The ceramic layer 72 is made of transparent ceramics at the inner part of the laser transmitter 4 and the laser receiver 6, the ceramic layer 72 is matched with the outer surface of the glass layer 71, and heat conduction pipes 23 are arranged between the ceramic layer 72 and the supercharger 2, and the heat generated by the supercharger 2 is transferred into the ceramic layer 72 by utilizing the heat conduction pipes 23.
Carbon layer 8 adopts the activated carbon design, deposits at the internal surface of glass layer 71 for realize the automatic desorption of the inside adhered particulate matter of sensing device 1, prevent that particulate matter from piling up in sensing device 1's inside.
When using, utilize this sensing device 1 to monitor the particulate matter in the removal machinery tail gas, through starting booster 2, carry the tail gas that the removal machinery produced, and enter into booster 2 with tail gas from the position of air inlet 21, and from the position of export 22, carry tail gas in monitoring passageway 3, start laser emitter 4 and laser receiver 6, laser device 5 inside laser emitter 4 can send light, utilize the laser light scattering to keep away from simultaneously, monitor the particulate matter in the inside tail gas of monitoring passageway 3.
When monitoring tail gas, the surface adsorption of carbon-layer 8 has the solid particle thing in the tail gas, after supercharger 2 is after the operation is stable, it can produce high temperature, the surface of ceramic layer 72 is carried to the high temperature that supercharger 2 produced through heat pipe 23, utilize the heat conductivility of ceramic layer 72, heat glass layer 71, glass layer 71 can carry out high temperature heating to carbon-layer 8 in step, the active carbon on carbon-layer 8 surface is under high temperature state, desorption phenomenon can appear in its surperficial solid particle, solid particle thing can break away from the surface of carbon-layer 8, the active carbon on carbon-layer 8 surface can resume original activity, thereby make the active carbon obtain regeneration.
When the supercharger 2 operates, the surface of the ceramic layer 72 is automatically heated, so that solid particles on the surface of the carbon layer 8 are separated, the solid particles in tail gas are prevented from being accumulated inside the sensor 1 continuously, the sensor 1 is prevented from being blocked, and the normal monitoring of the sensor 1 on the tail gas is ensured.

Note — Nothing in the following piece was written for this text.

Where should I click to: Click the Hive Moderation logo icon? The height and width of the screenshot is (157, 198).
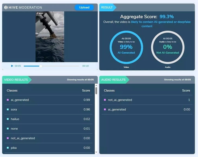(6, 8)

Although embodiments of the present invention have been shown and described, it will be appreciated by those skilled in the art that changes, modifications, substitutions and alterations can be made in these embodiments without departing from the principles and spirit of the invention, the scope of which is defined in the appended claims and their equivalents.
Claims (8)
1. The utility model provides a self-heating regeneration type laser scattering method particulate matter sensor, includes sensing device (1), laser emitter (4) and laser receiver (6), its characterized in that: the inside of sensing device (1) is provided with booster (2), the surface of booster (2) is provided with air inlet (21), the surface of booster (2) is provided with export (22), the inside of sensing device (1) is provided with monitoring passageway (3), the inside of monitoring passageway (3) is equipped with particle adsorption layer subassembly (7), particle adsorption layer subassembly (7) are including glass layer (71) and ceramic layer (72), ceramic layer (72) are located glass layer (71) and keep away from the surface of monitoring passageway (3) one side, be provided with heat pipe (23) between ceramic layer (72) and booster (2), the surface that glass layer (71) are close to monitoring passageway (3) one side is provided with carbon-layer (8).

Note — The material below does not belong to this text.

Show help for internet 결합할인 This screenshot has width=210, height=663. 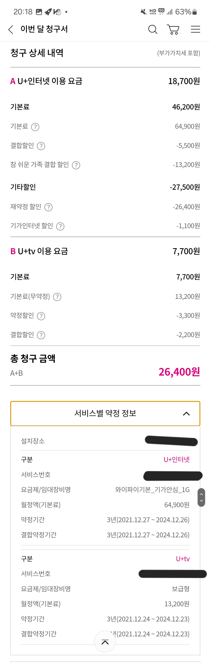click(41, 146)
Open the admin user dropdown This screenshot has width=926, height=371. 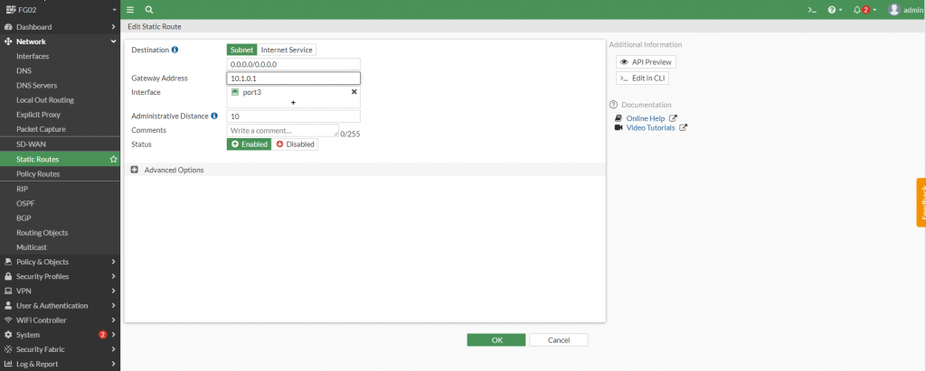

2. The self-heating regenerative laser scattering particle sensor as claimed in claim 1, wherein: the heat conduction pipe (23) is internally designed by adopting a heat conduction material.
3. The self-heating regenerative laser scattering particle sensor as claimed in claim 1, wherein: the surface of the monitoring channel (3) is provided with an air outlet (9), and the air outlet (9) is positioned on one side of the monitoring channel (3) far away from the outlet (22).

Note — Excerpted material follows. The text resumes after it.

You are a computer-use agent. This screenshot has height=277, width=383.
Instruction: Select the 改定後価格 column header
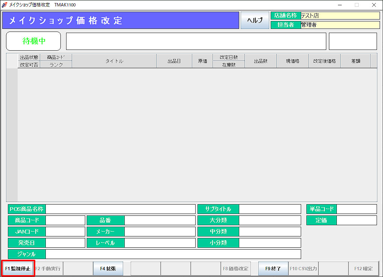coord(324,61)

4. The self-heating regenerative laser scattering particle sensor as claimed in claim 1, wherein: the laser receiver is characterized in that a laser device (5) and a lens (51) are arranged inside the laser transmitter (4), and a laser receiver and the lens (51) are arranged inside the laser receiver (6).
5. The self-heating regenerative laser scattering particle sensor as claimed in claim 1, wherein: and particle adsorption layer components (7) are arranged in the laser transmitter (4) and the laser receiver (6).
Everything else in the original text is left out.